# ACP Challenge 2016: Problem

## The Torpedo Scheduling Problem: Description

**Authors:**

Pierre Schaus (UCL), Cyrille Dejemeppe (UCL),

Sébastien Mouthuy (n-Side), François-Xavier Mouthuy (n-Side),

David Allouche, Matthias Zytnicki (INRA),

Cédric Pralet (ONERA)

Nicolas Barnier (ENAC)

### Context

A schema of a steel production plant is given.

We are interested into the operations happening between the blast furnace (BF) and the oxygen converter (converter). The hot metal (HM) is transported into torpedo cars (torpedoes) between those two key components of the plant,

The goal of the problem is to schedule all the moves and operations of the torpedoes for the next hours.

### Torpedo rotation

The rotation of a torpedo is depicted next.

The blast furnace (BF) continuously produces hot metal (HM) that is poured into torpedoes. Since the BF can never be stopped, there must always be a torpedo ready to accept HM metal under the BF. This is expressed as a set of due dates specified at the BF for the HM production. A due date means that an empty Torpedo must be ready at the BF to be filled in with a given level of sulfurization (integer number between 1 and 5).
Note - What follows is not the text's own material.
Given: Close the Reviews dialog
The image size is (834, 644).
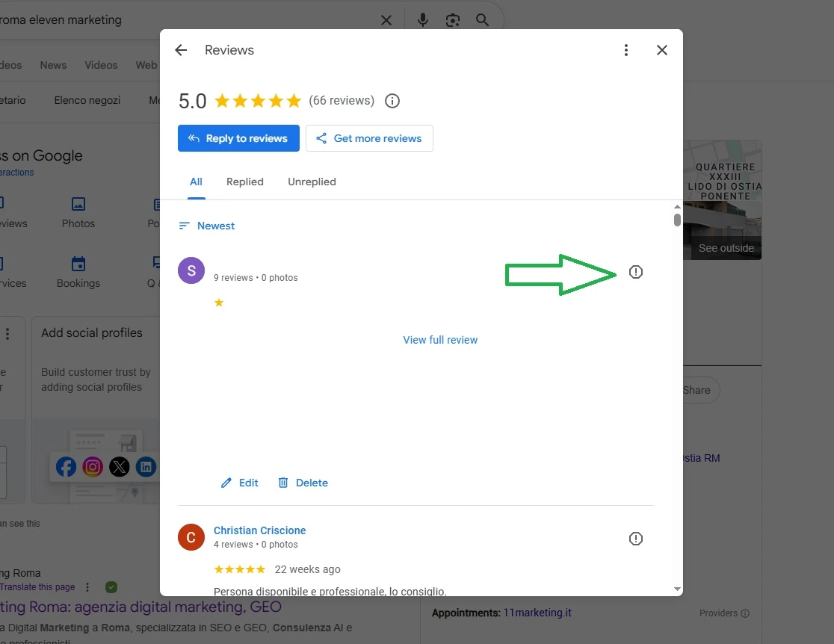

There is only one slot at the BF. It means that the next torpedo can arrive from the empty buffer at the BF only when the previous one has left. The empty torpedoes are waiting in the empty buffer zone that is uncapacitated. The empty buffer is also the place where all the torpedoes are located initially.

As soon as a torpedo becomes full, it is driven toward the converter. A set of due dates are specified at the converter. A due date at the converter means that a torpedo with a maximum specified level of sulfurization (number between 1 and 5) must be ready at the converter at that time. Its content will be poured into the converter at that date.

On its way to the converter, a first step is the capacitated full buffer, letting some flexibility to exchange orders. Then a desulfurization operation happens. This operation consists in adding calcium into the torpedo to cause a precipitation of the sulfur and decrease its sulfurization level.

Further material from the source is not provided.